When we read tales of atrocity, we all want to be the ones who stood firm, who would not bend, who shouted the truth in the face of the dictator... It is easy for us all to imagine we are heroes when we are sitting in our kitchens, dreaming of distant suffering.Symphony for the City of the Dead doesn't sanitize history at all. The descriptions of the siege of Leningrad - the descriptions of Stalin's purges that precede that - are horrifying. And in between the author sprinkles descriptions of Shostakovich's symphony: beautiful descriptions, ones that personify and depict, in precise, lyrical detail, the amazing complexity of the piece.

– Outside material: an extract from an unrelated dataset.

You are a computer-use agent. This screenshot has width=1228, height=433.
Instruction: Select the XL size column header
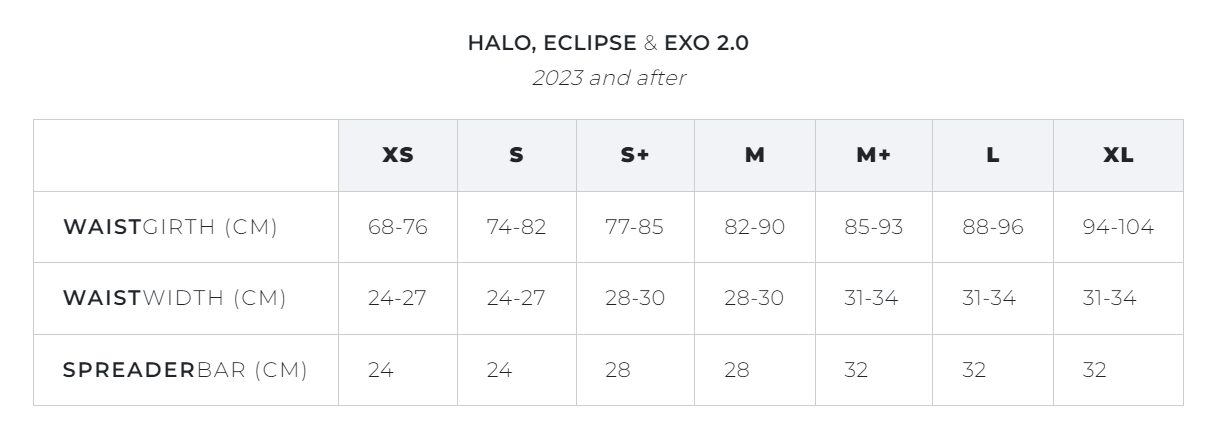point(1118,156)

“We should be cautious of believing absolutely the testimony of a natural storyteller who claimed that in her infancy, she was nursed by a bear.”
“This is a tale of microfilm canisters and secret police, of Communists and Capitalists, of battles lost and wars won. It is the tale of a utopian dream that turned into a dystopian nightmare. It is the tale of Dimitri Shostakovich and of his beloved city, Leningrad. But at its heart, it is a story about the power of music and its meanings – a story of secret messages and double-speak, and of how music itself is a code: how music coaxes people to endure unthinkable tragedy; how it allows us to whisper between the prison bars when we cannot speak aloud; how it can still comfort the suffering, saying “whatever has befallen you – you are not alone.”